1972 Atlantic hurricane season
|Season summary map|
|First system formed||May 23, 1972|
|Last system dissipated||November 7, 1972|
|Strongest storm||Betty – 976 mbar (hPa) (28.83 inHg), 105 mph (165 km/h) (1-minute sustained)|
|Total damage||$2.1 billion (1972 USD)|
1970, 1971, 1972, 1973, 1974
The 1972 Atlantic hurricane season had only four fully tropical named storms – the fewest since 1930. It officially began on June 1, 1972, and lasted until November 30, 1972. These dates conventionally delimit the period of each year when most tropical cyclones form in the Atlantic basin. The first storm, Subtropical Storm Alpha, developed on May 23 off the Southeast United States and struck Florida, causing minor damage and two fatalities. Although several other tropical depressions developed, only Tropical Depression Five is known to have affected land.
The most significant storm of the season was Hurricane Agnes, which at the time was among the ten costliest United States hurricanes. After brushing the western tip of Cuba, the hurricane made landfall on the Florida Panhandle. It caused at least $2.1 billion (1972 USD) in damage and 128 fatalities, mostly from inland flooding in Pennsylvania and New York. The strongest hurricane of the season was Betty, which reached peak winds of 105 mph (165 km/h) while west of the Azores. Tropical Storm Carrie passed just offshore of Massachusetts, causing heavy rainfall, resulting in four fatalities, but only $1.78 million (1972 USD) in damage.

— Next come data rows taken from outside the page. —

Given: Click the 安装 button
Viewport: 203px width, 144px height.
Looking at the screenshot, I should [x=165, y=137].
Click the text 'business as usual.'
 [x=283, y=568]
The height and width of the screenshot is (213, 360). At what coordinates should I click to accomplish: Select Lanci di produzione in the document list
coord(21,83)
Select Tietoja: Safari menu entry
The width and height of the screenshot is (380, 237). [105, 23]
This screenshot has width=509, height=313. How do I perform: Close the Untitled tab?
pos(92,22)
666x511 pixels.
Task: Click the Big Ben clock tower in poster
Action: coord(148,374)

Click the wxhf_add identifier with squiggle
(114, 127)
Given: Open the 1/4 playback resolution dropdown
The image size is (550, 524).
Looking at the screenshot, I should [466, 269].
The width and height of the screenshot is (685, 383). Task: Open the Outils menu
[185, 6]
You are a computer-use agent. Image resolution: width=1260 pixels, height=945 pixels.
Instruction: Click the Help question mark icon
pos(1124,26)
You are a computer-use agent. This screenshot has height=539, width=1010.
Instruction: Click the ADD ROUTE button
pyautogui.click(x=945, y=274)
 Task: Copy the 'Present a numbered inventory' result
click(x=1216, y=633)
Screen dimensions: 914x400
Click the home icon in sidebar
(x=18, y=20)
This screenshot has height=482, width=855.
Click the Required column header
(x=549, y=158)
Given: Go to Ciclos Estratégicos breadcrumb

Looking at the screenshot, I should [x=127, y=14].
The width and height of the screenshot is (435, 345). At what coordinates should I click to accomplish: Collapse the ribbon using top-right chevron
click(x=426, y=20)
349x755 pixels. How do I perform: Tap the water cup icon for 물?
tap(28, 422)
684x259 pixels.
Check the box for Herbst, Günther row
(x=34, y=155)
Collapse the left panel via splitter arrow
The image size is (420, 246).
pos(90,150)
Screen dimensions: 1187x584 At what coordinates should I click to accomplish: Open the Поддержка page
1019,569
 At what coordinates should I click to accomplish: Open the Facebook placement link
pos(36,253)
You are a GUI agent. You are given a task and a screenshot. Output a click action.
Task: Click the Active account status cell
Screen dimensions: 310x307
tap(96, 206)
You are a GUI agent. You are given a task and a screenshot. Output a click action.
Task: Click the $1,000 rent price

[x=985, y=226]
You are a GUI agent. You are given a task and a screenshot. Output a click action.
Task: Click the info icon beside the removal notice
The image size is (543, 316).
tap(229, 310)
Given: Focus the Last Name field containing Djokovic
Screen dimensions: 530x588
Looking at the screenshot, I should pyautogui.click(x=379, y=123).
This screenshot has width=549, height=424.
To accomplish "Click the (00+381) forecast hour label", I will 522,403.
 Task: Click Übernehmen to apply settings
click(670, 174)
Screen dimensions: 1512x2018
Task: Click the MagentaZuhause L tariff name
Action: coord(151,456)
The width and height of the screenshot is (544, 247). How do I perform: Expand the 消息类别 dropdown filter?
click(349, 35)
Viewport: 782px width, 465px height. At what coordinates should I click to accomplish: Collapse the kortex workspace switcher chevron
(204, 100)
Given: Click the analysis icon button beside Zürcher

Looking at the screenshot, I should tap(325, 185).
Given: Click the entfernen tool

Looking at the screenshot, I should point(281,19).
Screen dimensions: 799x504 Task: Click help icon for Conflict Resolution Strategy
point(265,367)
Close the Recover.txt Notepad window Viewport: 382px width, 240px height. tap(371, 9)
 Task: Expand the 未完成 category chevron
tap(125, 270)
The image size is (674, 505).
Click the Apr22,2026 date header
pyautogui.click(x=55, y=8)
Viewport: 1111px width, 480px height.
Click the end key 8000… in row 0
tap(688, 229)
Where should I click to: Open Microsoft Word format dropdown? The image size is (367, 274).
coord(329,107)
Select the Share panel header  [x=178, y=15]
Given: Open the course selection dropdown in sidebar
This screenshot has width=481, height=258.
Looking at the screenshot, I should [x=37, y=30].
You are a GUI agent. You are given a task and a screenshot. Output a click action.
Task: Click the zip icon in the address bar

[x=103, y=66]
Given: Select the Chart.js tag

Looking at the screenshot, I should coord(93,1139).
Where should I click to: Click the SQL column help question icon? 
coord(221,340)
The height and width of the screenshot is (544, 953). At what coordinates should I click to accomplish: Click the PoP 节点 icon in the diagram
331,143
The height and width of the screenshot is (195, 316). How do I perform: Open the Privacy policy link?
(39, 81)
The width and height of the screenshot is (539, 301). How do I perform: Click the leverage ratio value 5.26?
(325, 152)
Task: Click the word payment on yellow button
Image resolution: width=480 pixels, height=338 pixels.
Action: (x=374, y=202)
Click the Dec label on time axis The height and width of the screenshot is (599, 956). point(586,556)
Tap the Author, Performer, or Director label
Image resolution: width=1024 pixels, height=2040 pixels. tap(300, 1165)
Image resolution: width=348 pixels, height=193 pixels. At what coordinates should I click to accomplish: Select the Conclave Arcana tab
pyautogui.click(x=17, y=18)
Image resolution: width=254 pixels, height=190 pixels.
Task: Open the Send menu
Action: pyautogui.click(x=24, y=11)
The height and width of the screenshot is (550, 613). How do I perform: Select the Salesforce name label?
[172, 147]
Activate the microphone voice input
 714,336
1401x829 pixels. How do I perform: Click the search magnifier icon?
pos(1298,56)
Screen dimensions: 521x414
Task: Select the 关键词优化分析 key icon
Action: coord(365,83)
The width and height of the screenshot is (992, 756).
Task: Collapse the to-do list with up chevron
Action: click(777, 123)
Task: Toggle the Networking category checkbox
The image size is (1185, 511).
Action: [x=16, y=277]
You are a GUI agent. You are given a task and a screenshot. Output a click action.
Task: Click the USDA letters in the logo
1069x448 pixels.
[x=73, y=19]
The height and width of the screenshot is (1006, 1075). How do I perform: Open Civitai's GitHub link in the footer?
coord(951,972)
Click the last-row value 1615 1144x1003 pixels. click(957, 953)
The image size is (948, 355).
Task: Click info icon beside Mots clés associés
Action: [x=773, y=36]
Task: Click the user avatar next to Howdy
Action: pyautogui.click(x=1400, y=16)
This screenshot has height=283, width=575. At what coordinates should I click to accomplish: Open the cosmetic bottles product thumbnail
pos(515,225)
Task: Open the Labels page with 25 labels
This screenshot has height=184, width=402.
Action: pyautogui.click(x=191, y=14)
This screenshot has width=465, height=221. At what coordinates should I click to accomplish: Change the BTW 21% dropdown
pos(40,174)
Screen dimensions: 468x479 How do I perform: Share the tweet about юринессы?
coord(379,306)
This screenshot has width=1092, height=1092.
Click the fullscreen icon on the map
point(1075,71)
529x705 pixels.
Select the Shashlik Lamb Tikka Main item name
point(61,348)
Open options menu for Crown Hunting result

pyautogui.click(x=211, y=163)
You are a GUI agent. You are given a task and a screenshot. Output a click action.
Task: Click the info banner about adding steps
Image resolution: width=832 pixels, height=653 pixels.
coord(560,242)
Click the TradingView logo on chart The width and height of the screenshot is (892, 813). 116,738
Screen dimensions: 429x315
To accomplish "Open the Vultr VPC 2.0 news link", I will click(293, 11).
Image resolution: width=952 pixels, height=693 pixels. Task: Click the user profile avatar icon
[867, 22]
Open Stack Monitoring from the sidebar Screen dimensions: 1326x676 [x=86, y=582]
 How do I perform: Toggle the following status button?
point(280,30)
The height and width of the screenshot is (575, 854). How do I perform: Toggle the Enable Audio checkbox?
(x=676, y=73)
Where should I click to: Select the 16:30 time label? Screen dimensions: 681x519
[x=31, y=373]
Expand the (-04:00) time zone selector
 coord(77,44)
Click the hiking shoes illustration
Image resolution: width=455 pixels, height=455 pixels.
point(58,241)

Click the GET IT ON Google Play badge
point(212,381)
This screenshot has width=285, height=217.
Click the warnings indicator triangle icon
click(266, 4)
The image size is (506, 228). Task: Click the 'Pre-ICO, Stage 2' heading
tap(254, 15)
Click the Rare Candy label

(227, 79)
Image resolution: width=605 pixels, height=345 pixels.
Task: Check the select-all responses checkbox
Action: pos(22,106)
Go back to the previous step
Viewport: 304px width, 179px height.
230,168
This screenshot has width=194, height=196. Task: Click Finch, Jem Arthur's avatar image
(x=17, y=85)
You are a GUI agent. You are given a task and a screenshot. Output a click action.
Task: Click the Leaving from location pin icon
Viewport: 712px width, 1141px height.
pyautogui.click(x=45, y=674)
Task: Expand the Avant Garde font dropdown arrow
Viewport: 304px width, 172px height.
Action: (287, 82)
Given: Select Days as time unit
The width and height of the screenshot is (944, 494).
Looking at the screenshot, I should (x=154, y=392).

The remaining tropical systems – Dawn, Charlie, and Delta – caused no significant effects on land. A strong El Niño kept hurricane activity at a minimum, with only four tropical storms, four subtropical storms, and three hurricanes. It was also one of only five hurricane seasons since 1944 to have no major hurricanes – the other years being the 1968 season, the 1986 season, the 1994 season, and the 2013 season. In addition, the season was the first to name subtropical storms, using the Phonetic Alphabet, rather than the standard naming list.
Subtropical Storm Alpha
|Subtropical storm (SSHWS)|
|Duration||May 23 – May 29|
|Peak intensity||70 mph (110 km/h) (1-min) 991 mbar (hPa)|
Subtropical Storm Alpha developed from a cold-core (extratropical) low in late May off the Florida coast. As the low moved northeastward, it warmed a little, and became Subtropical Depression One. It turned sharply southward on May 26 due to a building ridge of high pressure. The same day it became Subtropical Storm Alpha, and it moved toward the Georgia coast. After reaching its peak of 70 mph (110 km/h), Alpha weakened, but managed to hit near Brunswick, Georgia as a 45 mph (72 km/h) subtropical storm. Alpha dissipated over the northeastern Gulf of Mexico on May 29.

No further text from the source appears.